Entre os índios não aculturados da Amazônia presenciamos situações semelhantes.
Andam nus, mostrando naturalmente o corpo, e nos seus vocabulários não existe a palavra
“pecado”. Possuem rituais que cultuam com seriedade, e seguem com precisão os eventos
importantes como: o nascimento, a puberdade, a idade adulta, o casamento e a morte. Não
possuem um deus único e “Todo-Poderoso”. Estão sempre cercados de múltiplas entidades
espirituais que, como eles, têm defeitos e virtudes, bons e maus humores, brincam, fazem
desordens e copulam como os seres humanos.
Dizem alguns historiadores que a primeira invasão do Brasil pelos europeus foi feita
pelos portugueses no dia 22 de abril do ano de 1500. Quando eles aqui chegaram, ficaram
muito admirados com os costumes indígenas. Há informações de que outros europeus já
haviam antes visitados o litoral brasileiro antes de Cabral. Vamos reproduzir, a titulo de
ilustração, dois pequenos trechos de uma carta de Américo Vespúcio (La Lettera) que se
refere às novidades da nova terra e de seus habitantes:
“... que foi, que o rei Don Fernando de Castela tendo que mandar quatro
naves a descobrir novas terras para o ocidente, fui eleito por Sua Alteza que
eu fosse nessa frota para ajudar a descobrir. E partimos do porto de Cadiz no
dia 10 de Maio de 1497 e pegamos nosso caminho pelo grande golfo do mar
oceano, na qual viagem estivemos 18 meses e descobrimos muita terra firme
e infinitas ilhas, e grande parte delas habitadas, que os antigos escritores
delas não falam, creio porque delas não tiveram notícia; que se bem me
recordo, em algum li, que tinha que neste mar oceano, era mar sem gente.

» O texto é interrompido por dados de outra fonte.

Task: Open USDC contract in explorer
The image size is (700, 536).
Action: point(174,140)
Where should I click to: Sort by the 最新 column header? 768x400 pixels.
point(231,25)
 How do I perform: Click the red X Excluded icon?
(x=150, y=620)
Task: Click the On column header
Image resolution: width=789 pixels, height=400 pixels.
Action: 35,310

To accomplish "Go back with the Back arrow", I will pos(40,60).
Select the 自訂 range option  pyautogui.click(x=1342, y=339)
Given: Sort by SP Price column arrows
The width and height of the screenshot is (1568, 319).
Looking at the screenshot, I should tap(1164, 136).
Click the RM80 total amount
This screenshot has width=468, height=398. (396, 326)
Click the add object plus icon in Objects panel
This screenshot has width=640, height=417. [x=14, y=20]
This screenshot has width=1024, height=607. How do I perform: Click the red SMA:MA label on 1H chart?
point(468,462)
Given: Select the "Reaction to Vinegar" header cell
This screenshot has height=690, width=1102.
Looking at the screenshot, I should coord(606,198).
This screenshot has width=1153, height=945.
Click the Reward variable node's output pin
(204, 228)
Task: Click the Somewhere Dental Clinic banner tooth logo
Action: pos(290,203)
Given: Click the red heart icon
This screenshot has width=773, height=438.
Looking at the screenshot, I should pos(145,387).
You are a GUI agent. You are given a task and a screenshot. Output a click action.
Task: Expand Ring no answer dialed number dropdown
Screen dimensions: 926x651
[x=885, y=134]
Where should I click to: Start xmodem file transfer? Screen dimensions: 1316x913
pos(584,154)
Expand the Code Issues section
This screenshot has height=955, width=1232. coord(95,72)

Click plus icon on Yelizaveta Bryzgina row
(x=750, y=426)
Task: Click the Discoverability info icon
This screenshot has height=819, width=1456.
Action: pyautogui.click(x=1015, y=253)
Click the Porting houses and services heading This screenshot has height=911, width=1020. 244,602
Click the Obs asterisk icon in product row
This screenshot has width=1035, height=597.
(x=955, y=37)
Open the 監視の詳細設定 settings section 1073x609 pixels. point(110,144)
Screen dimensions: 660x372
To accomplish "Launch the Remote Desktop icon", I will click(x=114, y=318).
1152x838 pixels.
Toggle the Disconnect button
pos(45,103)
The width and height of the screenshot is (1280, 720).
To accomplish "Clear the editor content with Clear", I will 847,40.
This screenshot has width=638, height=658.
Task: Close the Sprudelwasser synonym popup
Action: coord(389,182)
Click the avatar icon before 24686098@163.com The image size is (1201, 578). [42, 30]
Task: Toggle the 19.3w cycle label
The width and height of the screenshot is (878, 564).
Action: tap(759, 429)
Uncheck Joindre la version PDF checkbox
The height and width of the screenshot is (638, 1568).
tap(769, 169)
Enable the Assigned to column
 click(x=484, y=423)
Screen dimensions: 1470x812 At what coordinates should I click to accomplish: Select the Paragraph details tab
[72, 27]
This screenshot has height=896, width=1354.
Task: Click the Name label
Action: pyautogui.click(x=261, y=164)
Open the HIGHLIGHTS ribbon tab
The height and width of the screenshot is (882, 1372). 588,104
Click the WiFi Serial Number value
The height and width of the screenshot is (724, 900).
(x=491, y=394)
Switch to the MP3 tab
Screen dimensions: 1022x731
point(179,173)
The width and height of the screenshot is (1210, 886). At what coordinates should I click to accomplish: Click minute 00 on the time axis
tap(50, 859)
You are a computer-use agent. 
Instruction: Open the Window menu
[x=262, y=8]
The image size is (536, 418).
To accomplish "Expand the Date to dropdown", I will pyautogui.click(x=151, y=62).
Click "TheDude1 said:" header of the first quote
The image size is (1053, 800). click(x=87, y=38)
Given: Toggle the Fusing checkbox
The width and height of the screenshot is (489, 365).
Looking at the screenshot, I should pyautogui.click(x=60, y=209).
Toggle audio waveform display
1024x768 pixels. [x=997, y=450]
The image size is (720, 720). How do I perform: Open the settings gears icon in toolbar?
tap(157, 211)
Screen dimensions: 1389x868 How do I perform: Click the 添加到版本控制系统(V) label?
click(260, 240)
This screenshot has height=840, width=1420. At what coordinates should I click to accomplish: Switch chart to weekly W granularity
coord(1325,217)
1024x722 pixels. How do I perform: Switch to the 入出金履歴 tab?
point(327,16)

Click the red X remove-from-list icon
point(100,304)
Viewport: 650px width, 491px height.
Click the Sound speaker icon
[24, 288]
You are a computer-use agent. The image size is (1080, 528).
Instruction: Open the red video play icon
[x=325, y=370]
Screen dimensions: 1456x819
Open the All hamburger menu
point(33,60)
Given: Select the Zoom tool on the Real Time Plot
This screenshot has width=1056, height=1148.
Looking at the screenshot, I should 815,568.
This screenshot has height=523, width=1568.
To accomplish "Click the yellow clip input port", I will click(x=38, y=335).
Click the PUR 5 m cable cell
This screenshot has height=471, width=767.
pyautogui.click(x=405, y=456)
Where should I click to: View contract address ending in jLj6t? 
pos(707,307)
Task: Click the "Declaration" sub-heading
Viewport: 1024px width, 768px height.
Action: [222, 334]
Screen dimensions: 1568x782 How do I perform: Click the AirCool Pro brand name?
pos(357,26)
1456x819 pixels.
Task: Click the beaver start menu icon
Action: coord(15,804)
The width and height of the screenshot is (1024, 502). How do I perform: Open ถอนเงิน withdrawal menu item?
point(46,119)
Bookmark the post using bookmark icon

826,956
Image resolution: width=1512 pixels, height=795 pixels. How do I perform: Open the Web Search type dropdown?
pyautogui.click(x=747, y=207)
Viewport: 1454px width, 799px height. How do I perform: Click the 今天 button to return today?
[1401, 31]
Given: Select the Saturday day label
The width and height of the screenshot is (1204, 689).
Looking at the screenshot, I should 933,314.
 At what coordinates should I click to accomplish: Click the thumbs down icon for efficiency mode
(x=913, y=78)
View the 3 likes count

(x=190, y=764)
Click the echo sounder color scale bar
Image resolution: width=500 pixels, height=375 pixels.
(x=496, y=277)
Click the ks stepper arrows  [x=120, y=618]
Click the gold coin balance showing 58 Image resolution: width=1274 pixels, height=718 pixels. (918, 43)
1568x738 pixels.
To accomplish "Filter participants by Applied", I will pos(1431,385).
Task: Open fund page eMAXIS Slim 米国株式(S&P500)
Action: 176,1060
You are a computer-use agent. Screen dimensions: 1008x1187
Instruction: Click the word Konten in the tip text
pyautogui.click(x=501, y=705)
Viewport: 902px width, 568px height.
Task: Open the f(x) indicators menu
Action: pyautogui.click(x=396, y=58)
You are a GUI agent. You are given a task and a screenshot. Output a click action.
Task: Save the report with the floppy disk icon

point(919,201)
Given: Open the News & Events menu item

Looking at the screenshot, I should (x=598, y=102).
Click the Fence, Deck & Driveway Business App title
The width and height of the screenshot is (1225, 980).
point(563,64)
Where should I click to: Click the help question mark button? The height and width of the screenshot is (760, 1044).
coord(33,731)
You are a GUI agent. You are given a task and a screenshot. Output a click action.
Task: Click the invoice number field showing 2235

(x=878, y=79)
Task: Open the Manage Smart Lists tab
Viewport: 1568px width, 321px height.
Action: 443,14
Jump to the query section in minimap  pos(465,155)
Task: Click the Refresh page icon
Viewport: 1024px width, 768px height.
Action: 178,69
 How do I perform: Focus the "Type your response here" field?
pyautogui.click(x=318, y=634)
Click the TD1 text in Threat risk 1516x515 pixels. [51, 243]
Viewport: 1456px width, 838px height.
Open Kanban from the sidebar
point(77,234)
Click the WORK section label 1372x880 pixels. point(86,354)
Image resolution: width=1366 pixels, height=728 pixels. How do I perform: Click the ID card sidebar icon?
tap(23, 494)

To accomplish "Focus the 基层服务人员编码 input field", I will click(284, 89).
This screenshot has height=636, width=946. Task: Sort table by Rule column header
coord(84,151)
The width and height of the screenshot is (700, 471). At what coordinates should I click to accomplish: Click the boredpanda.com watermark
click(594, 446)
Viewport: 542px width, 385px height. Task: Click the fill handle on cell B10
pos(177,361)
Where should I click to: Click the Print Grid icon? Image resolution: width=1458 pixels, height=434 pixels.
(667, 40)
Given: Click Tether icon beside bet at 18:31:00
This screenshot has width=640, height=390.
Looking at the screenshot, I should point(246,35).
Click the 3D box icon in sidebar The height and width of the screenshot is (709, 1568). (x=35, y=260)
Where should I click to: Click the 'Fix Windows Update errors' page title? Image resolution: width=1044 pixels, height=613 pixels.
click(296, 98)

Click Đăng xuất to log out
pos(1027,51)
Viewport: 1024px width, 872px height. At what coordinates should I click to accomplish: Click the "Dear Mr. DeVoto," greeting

...as suas riquezas são penas de pássaros de várias cores, ou rosário que
fazem de ossos de peixe, ou em pedras brancas, ou verdes, às quais se
metem pelas bochechas ou pelos lábios e orelhas; e de outras muitas coisas
que nós em coisa alguma as estimamos; não usam comércio, nem compram,
nem vendem. Em conclusão vivem e se contentam com aquilo que lhes dá a
natureza. As riquezas que nesta nossa Europa e noutras partes usamos, como
ouro, jóias, pérolas e outras divisas, não as têm em coisa alguma; e ainda
que nas suas terras as possuam, não trabalham para as ter, nem as estimam.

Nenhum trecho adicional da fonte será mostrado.